The line reminded Olivier of a trip he and his first wife, Jill Esmond, had made to San Simeon for one of William Randolph Hearst’s legendary weekend gatherings. They drove up late Friday, not stopping to eat, in the expectation of grand food when they arrived. Instead they were shown directly to their guest room. Starved, Olivier prowled the halls and stairways until he finally roused a footman who thought he could rustle up ham sandwiches and glasses of warm milk.

“Wuthering Heights” remains the high point of his Hollywood years, its soaringly romantic tone ideally suited to the dark good looks and the darkly melodious voice of the young Olivier. But the stage was first and last his real home. Often on film he seems the actor acting, the marvelous technique and the impeccable accents to be noted as technique and accomplishment.

On stage, the technique could be seen and thrilled-over as the masterful achievement it was. As Othello, Olivier became the Moor, the walk, the voice, the features, the very aspect of Laurence Olivier submerged and lost within the passionate warrior. And when he came to throttle Maggie Smith as his Desdemona, one feared ever so slightly for her safety, so deep did Othello’s raging despair seem to run.
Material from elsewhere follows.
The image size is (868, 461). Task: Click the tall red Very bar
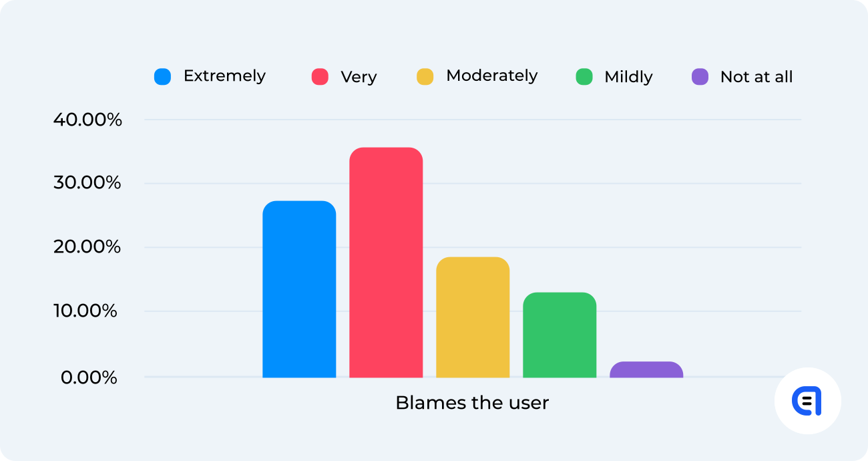point(386,263)
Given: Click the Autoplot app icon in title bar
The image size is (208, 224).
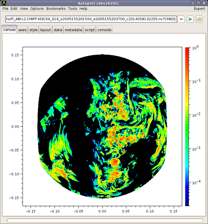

On one of Olivier’s last visits to Los Angeles, I went to talk with him about his autobiography, just published. He was staying at his son Richard’s rather untidy undergraduate apartment near UCLA. Olivier had to step carefully and with some amusement over a pile of undergraduate clothes to reach a chair.

It was not a profoundly confessional autobiography, although it talked candidly of a career that very nearly foundered at the start, when his style was decried as a skein of supercilious mannerisms. He learned, and grew, but I suspect it is not quite correct to say he never looked back.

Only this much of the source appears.